Smoking ban in parks catches some by surprise

To give smokers time to adjust to the new rules, those caught lighting up in reservoirs and parks in the first three months will be let off with a warning.
To give smokers time to adjust to the new rules, those caught lighting up in reservoirs and parks in the first three months will be let off with a warning.PHOTO: ST FILE

A ban on smoking in parks at public housing estates that came into force on Wednesday was still news to some smokers yesterday.

Three of the four people seen smoking at the Toa Payoh Sensory Park yesterday said they did not know about the new law.

A 58-year-old worker in a fruit stall said he had lost track of where he could smoke. "It's very confusing, we can't smoke here and we can't smoke there," he said in Mandarin. "I can't say the law is good or bad, but people should be given a place to smoke."

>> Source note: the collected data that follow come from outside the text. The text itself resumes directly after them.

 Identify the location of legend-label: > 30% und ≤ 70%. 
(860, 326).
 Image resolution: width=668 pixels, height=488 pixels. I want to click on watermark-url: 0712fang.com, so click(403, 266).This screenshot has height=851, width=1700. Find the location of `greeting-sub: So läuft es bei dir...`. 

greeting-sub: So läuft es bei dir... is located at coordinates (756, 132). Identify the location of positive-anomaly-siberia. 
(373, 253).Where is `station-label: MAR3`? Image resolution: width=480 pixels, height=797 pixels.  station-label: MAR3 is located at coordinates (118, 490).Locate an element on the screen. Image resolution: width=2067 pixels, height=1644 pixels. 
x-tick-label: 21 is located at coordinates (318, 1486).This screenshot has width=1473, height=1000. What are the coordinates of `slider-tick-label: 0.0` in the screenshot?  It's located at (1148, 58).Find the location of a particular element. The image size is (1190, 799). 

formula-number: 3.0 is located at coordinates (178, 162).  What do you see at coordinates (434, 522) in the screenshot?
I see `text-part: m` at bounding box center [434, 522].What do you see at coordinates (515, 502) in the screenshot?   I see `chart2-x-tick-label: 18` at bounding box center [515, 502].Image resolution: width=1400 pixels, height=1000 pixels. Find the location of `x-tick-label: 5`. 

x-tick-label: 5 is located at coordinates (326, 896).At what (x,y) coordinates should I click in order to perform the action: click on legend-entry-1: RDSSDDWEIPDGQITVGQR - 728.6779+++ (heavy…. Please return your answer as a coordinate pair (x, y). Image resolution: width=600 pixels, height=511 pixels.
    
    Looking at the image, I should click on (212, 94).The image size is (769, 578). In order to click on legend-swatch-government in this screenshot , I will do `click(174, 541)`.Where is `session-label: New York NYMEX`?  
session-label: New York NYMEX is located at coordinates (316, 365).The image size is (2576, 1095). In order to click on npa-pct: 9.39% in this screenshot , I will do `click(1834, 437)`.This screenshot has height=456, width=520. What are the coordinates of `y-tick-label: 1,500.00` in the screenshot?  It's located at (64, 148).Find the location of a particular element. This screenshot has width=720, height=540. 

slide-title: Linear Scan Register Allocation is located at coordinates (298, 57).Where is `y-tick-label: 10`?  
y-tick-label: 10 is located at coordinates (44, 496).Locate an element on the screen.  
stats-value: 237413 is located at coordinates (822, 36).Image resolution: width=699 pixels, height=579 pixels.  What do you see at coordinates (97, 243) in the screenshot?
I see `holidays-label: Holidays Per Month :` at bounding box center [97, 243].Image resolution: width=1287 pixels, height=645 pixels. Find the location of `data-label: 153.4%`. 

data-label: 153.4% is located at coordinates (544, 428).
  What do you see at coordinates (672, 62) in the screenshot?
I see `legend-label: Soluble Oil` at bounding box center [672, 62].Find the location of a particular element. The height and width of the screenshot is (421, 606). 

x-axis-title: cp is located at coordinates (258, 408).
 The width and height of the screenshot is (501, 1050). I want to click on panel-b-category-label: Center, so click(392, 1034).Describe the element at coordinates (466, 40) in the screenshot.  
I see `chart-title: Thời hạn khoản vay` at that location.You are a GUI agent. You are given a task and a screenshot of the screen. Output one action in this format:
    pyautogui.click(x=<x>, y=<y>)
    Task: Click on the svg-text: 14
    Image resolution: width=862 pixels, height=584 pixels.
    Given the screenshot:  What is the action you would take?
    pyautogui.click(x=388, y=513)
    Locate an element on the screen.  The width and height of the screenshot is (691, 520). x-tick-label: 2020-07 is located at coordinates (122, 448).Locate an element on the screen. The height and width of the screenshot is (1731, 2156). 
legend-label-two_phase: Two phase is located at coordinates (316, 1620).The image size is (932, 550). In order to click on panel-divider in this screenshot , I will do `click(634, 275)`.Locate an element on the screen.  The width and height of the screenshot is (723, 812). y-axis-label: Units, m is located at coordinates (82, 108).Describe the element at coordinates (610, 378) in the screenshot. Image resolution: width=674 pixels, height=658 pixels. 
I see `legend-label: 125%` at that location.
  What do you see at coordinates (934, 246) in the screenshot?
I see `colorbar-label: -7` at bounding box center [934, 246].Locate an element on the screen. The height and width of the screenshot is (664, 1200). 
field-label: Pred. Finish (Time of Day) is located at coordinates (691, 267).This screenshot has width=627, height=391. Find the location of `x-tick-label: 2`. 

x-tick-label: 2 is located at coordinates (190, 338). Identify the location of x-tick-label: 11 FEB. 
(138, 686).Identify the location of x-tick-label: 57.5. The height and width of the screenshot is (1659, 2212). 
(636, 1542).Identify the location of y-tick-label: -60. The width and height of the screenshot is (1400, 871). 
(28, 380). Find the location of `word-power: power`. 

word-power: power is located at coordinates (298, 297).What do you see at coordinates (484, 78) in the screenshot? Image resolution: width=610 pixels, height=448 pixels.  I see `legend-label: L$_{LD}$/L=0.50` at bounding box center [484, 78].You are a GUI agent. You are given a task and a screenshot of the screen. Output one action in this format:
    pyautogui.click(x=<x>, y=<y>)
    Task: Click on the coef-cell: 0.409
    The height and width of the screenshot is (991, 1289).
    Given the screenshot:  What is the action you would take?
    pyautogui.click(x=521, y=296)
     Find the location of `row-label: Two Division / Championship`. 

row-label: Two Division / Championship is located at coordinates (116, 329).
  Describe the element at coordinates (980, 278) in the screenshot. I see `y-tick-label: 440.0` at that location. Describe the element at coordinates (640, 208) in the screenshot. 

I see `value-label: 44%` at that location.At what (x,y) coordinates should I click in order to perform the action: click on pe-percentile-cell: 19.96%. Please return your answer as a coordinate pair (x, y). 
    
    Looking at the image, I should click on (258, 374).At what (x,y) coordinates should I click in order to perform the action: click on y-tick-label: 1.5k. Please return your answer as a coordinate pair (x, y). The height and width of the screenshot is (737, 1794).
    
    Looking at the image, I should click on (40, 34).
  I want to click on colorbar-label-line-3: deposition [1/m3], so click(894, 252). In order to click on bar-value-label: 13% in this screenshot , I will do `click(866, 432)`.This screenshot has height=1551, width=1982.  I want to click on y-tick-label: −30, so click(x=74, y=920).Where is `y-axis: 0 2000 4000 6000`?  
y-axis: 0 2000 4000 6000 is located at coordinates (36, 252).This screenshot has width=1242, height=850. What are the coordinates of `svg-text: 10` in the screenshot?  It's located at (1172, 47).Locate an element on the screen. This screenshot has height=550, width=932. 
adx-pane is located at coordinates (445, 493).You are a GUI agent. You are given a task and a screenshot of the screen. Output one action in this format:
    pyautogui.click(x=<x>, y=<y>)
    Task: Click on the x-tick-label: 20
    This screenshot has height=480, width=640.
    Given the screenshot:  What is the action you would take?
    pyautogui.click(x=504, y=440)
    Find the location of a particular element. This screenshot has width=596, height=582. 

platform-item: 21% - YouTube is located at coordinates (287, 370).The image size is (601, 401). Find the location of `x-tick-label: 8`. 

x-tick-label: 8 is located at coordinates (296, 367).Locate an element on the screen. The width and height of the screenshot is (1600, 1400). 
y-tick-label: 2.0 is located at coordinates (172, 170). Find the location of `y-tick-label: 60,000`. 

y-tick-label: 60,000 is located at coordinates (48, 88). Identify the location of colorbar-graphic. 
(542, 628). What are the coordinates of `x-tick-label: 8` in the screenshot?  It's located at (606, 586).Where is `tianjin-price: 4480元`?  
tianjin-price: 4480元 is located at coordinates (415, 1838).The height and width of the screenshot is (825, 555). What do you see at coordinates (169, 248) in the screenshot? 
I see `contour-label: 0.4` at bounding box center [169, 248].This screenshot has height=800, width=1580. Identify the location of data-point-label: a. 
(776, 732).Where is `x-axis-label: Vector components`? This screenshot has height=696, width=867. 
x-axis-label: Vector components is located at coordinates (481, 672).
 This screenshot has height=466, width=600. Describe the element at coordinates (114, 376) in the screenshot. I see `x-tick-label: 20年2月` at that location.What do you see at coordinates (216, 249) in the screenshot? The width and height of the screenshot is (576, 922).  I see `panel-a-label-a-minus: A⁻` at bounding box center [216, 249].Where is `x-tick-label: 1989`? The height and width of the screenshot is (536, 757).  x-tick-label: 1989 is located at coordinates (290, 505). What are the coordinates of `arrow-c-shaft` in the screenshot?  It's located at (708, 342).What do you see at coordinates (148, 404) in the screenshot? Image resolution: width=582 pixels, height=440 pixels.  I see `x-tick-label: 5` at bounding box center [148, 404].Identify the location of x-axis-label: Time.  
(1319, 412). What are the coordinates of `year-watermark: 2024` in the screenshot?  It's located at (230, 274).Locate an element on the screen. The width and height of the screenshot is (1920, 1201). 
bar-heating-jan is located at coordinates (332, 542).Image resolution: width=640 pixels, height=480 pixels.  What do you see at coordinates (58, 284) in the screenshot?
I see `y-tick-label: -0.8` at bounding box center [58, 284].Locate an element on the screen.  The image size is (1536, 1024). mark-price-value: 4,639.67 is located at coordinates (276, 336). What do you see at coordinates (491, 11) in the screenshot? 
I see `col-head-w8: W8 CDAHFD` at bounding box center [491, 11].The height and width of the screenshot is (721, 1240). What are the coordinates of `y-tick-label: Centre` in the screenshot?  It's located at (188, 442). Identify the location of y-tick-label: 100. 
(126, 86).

His refrain was echoed by others, that they had fewer places to smoke now under the new ban, which also covered reservoirs and parks in private housing estates.

But many smokers also said they did not smoke in parks anyway.

"We go to the park to exercise, not smoke," said Mr Ng Kim Chuan, a 46-year-old store supervisor.

The four were the only smokers among at least 80 people seen at the Toa Payoh park over a few hours in the afternoon and at the Bishan Active Park and Bishan North Neighbourhood Park at dusk.

From Wednesday, reservoirs and more than 400 parks, including those in private and public housing estates, were added to the list of smoke-free areas. The move comes three years after the smoking ban was extended to common areas such as void decks, sheltered walkways and linkways, and any area within a 5m radius of a bus stop.

Senior Minister of State for the Environment and Water Resources Amy Khor told Parliament in April that the Government's long-term goal is to snuff out smoking in all public areas, to protect non-smokers from second-hand smoke.

To give smokers time to adjust to the new rules, those caught lighting up in reservoirs and parks in the first three months will be let off with a warning. But the National Environment Agency (NEA) said smokers who repeatedly flout the law can be fined. Last year, about 17,000 fines were handed out.

Retiree Tan Seng Kiat, 61, told The Straits Times he was aware of the ban and supports it, but may still smoke in the park at secluded spots. He suggested smokers be given a designated point to smoke.

Non-smokers welcomed the move. Ms Jenny Xie, 30, who takes her one-year-old son to a park near Toa Payoh Lorong 2 every day, said it would create a healthier environment for everyone.